▶ **Task instructions**: All of the entries need to be set down exactly as they read.

▶ **Entries provided**:
========================================================================
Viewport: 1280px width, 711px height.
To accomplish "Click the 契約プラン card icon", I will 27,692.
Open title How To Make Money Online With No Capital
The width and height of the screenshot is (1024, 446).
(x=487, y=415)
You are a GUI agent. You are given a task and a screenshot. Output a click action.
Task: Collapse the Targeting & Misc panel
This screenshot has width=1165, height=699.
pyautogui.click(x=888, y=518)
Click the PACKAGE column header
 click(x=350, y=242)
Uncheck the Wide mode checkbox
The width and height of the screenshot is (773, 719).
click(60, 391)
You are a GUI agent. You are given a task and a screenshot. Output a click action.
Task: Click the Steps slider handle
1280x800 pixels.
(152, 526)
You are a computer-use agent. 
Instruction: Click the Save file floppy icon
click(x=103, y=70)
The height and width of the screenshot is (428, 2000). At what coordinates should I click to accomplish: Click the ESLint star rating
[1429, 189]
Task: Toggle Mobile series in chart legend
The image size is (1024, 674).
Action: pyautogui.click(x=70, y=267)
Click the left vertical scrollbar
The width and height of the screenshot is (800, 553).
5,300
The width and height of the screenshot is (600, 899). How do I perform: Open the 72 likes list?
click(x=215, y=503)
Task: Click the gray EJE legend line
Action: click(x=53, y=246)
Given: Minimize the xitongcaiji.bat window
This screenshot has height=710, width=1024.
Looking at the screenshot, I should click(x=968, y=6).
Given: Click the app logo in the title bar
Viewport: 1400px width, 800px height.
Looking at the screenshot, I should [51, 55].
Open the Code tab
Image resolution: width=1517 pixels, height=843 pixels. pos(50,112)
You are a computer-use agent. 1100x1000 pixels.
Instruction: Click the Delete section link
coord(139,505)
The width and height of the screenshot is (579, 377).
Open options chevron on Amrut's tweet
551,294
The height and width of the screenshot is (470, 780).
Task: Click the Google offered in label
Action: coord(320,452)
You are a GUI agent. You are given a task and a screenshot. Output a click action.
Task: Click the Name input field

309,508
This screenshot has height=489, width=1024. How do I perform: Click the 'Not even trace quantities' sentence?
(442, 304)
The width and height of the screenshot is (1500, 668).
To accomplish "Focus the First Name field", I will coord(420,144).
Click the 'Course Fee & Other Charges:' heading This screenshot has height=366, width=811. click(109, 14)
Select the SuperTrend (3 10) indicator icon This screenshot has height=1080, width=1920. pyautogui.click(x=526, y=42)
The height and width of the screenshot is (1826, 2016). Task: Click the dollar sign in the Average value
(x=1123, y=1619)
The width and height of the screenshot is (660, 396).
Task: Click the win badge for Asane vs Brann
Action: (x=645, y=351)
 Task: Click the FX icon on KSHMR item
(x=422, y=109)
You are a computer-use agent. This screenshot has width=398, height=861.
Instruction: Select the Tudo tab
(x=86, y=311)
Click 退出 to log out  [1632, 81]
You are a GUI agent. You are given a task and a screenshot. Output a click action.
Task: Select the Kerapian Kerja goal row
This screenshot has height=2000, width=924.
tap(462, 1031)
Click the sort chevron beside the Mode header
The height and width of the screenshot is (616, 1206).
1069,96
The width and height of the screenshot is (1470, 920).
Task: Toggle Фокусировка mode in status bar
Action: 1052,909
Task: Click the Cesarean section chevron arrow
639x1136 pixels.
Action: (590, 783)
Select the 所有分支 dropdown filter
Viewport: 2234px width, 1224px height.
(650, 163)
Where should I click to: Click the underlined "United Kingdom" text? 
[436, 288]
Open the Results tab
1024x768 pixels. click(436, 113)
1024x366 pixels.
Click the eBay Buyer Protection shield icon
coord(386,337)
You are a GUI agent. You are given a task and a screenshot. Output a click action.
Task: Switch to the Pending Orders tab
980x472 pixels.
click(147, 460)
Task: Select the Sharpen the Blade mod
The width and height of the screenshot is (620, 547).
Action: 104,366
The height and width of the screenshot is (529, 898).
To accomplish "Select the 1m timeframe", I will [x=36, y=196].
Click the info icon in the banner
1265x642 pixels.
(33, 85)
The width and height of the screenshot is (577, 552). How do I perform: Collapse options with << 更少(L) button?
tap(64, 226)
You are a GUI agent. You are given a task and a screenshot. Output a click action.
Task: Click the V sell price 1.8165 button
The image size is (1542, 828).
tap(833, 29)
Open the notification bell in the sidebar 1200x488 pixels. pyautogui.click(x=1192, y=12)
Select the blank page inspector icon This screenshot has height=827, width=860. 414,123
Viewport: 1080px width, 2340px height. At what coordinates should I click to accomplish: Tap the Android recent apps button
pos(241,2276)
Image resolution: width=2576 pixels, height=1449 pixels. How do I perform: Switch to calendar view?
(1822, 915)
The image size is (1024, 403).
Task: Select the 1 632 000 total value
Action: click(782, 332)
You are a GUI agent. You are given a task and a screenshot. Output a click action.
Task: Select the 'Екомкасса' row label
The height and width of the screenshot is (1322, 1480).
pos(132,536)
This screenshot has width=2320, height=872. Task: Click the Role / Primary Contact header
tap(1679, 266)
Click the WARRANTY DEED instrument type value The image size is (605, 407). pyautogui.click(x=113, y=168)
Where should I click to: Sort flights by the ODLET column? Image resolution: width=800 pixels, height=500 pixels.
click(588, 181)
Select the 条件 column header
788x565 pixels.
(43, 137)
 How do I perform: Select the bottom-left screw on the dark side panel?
========================================================================
▶ **Expected answer**:
Viewport: 1280px width, 711px height.
To accomplish "Click the 契約プラン card icon", I will 27,692.
Open title How To Make Money Online With No Capital
The width and height of the screenshot is (1024, 446).
(x=487, y=415)
You are a GUI agent. You are given a task and a screenshot. Output a click action.
Task: Collapse the Targeting & Misc panel
This screenshot has width=1165, height=699.
pyautogui.click(x=888, y=518)
Click the PACKAGE column header
 click(x=350, y=242)
Uncheck the Wide mode checkbox
The width and height of the screenshot is (773, 719).
click(60, 391)
You are a GUI agent. You are given a task and a screenshot. Output a click action.
Task: Click the Steps slider handle
1280x800 pixels.
(152, 526)
You are a computer-use agent. 
Instruction: Click the Save file floppy icon
click(x=103, y=70)
The height and width of the screenshot is (428, 2000). At what coordinates should I click to accomplish: Click the ESLint star rating
[1429, 189]
Task: Toggle Mobile series in chart legend
The image size is (1024, 674).
Action: pyautogui.click(x=70, y=267)
Click the left vertical scrollbar
The width and height of the screenshot is (800, 553).
5,300
The width and height of the screenshot is (600, 899). How do I perform: Open the 72 likes list?
click(x=215, y=503)
Task: Click the gray EJE legend line
Action: click(x=53, y=246)
Given: Minimize the xitongcaiji.bat window
This screenshot has height=710, width=1024.
Looking at the screenshot, I should click(x=968, y=6).
Given: Click the app logo in the title bar
Viewport: 1400px width, 800px height.
Looking at the screenshot, I should [51, 55].
Open the Code tab
Image resolution: width=1517 pixels, height=843 pixels. pos(50,112)
You are a computer-use agent. 1100x1000 pixels.
Instruction: Click the Delete section link
coord(139,505)
The width and height of the screenshot is (579, 377).
Open options chevron on Amrut's tweet
551,294
The height and width of the screenshot is (470, 780).
Task: Click the Google offered in label
Action: coord(320,452)
You are a GUI agent. You are given a task and a screenshot. Output a click action.
Task: Click the Name input field

309,508
This screenshot has height=489, width=1024. How do I perform: Click the 'Not even trace quantities' sentence?
(442, 304)
The width and height of the screenshot is (1500, 668).
To accomplish "Focus the First Name field", I will coord(420,144).
Click the 'Course Fee & Other Charges:' heading This screenshot has height=366, width=811. click(109, 14)
Select the SuperTrend (3 10) indicator icon This screenshot has height=1080, width=1920. pyautogui.click(x=526, y=42)
The height and width of the screenshot is (1826, 2016). Task: Click the dollar sign in the Average value
(x=1123, y=1619)
The width and height of the screenshot is (660, 396).
Task: Click the win badge for Asane vs Brann
Action: (x=645, y=351)
 Task: Click the FX icon on KSHMR item
(x=422, y=109)
You are a computer-use agent. This screenshot has width=398, height=861.
Instruction: Select the Tudo tab
(x=86, y=311)
Click 退出 to log out  [1632, 81]
You are a GUI agent. You are given a task and a screenshot. Output a click action.
Task: Select the Kerapian Kerja goal row
This screenshot has height=2000, width=924.
tap(462, 1031)
Click the sort chevron beside the Mode header
The height and width of the screenshot is (616, 1206).
1069,96
The width and height of the screenshot is (1470, 920).
Task: Toggle Фокусировка mode in status bar
Action: 1052,909
Task: Click the Cesarean section chevron arrow
639x1136 pixels.
Action: (590, 783)
Select the 所有分支 dropdown filter
Viewport: 2234px width, 1224px height.
(650, 163)
Where should I click to: Click the underlined "United Kingdom" text? 
[436, 288]
Open the Results tab
1024x768 pixels. click(436, 113)
1024x366 pixels.
Click the eBay Buyer Protection shield icon
coord(386,337)
You are a GUI agent. You are given a task and a screenshot. Output a click action.
Task: Switch to the Pending Orders tab
980x472 pixels.
click(147, 460)
Task: Select the Sharpen the Blade mod
The width and height of the screenshot is (620, 547).
Action: 104,366
The height and width of the screenshot is (529, 898).
To accomplish "Select the 1m timeframe", I will [x=36, y=196].
Click the info icon in the banner
1265x642 pixels.
(33, 85)
The width and height of the screenshot is (577, 552). How do I perform: Collapse options with << 更少(L) button?
tap(64, 226)
You are a GUI agent. You are given a task and a screenshot. Output a click action.
Task: Click the V sell price 1.8165 button
The image size is (1542, 828).
tap(833, 29)
Open the notification bell in the sidebar 1200x488 pixels. pyautogui.click(x=1192, y=12)
Select the blank page inspector icon This screenshot has height=827, width=860. 414,123
Viewport: 1080px width, 2340px height. At what coordinates should I click to accomplish: Tap the Android recent apps button
pos(241,2276)
Image resolution: width=2576 pixels, height=1449 pixels. How do I perform: Switch to calendar view?
(1822, 915)
The image size is (1024, 403).
Task: Select the 1 632 000 total value
Action: click(782, 332)
You are a GUI agent. You are given a task and a screenshot. Output a click action.
Task: Select the 'Екомкасса' row label
The height and width of the screenshot is (1322, 1480).
pos(132,536)
This screenshot has width=2320, height=872. Task: Click the Role / Primary Contact header
tap(1679, 266)
Click the WARRANTY DEED instrument type value The image size is (605, 407). pyautogui.click(x=113, y=168)
Where should I click to: Sort flights by the ODLET column? Image resolution: width=800 pixels, height=500 pixels.
click(588, 181)
Select the 条件 column header
788x565 pixels.
(43, 137)
 How do I perform: Select the bottom-left screw on the dark side panel?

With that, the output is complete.